• _SOURCE_
-- -- --

# Joey 08/24/19



## JoeyWelch (Sep 25, 2009)

Back on the Bigbee this morning. Started out good with a nice size bait box. Big ole cutter shad. Lisa put the first fish in the boat at 26lbs and about half our later I found one that was 31lbs. Through out the day we caught several eaters. Around 12:00 we got another one that was 18lbs. Packed it up and headed home.

All fish released to be caught again.

Just one of those days when everything fell in place. Blessed


----------



## Murphy's Law (Sep 27, 2007)

Nice mess of fish man ! You got you a keeper wife to setting out there in the heat with ya 

Sent from my SM-G950U using Tapatalk


----------



## JoeyWelch (Sep 25, 2009)

Murphy's Law said:


> Nice mess of fish man ! You got you a keeper wife to setting out there in the heat with ya
> 
> Sent from my SM-G950U using Tapatalk


Thanks. She likes it about as much as I do.

-- -- --

• _COLLECTED MATERIAL_
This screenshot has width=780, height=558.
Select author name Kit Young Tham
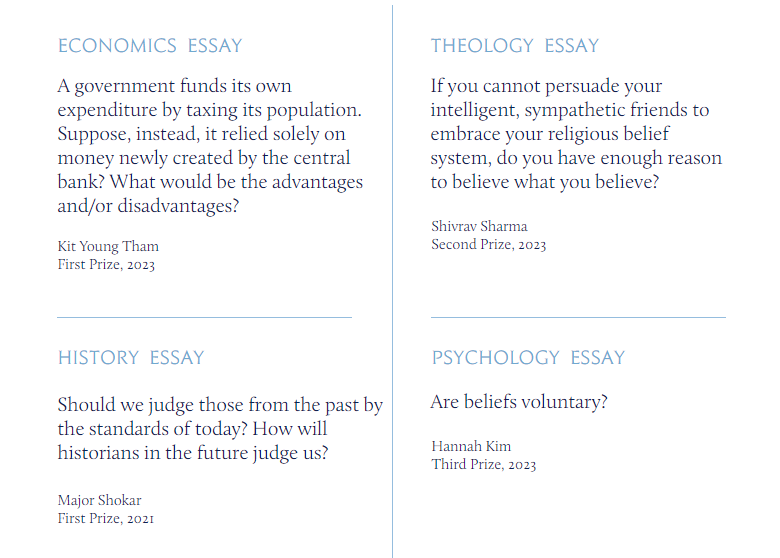108,247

-- -- --

• _REQUIRED TASK 1_
Can you write out the stretch of the fishing thread from "# Joey 08/24/19" through "and headed home.", word for word?
• _REQUIRED TASK 2_
Which fish weights does the fishing thread give?

• _CORRECT OUTPUT 1_
# Joey 08/24/19



## JoeyWelch (Sep 25, 2009)

Back on the Bigbee this morning. Started out good with a nice size bait box. Big ole cutter shad. Lisa put the first fish in the boat at 26lbs and about half our later I found one that was 31lbs. Through out the day we caught several eaters. Around 12:00 we got another one that was 18lbs. Packed it up and headed home.

• _CORRECT OUTPUT 2_
26lbs, 31lbs, 18lbs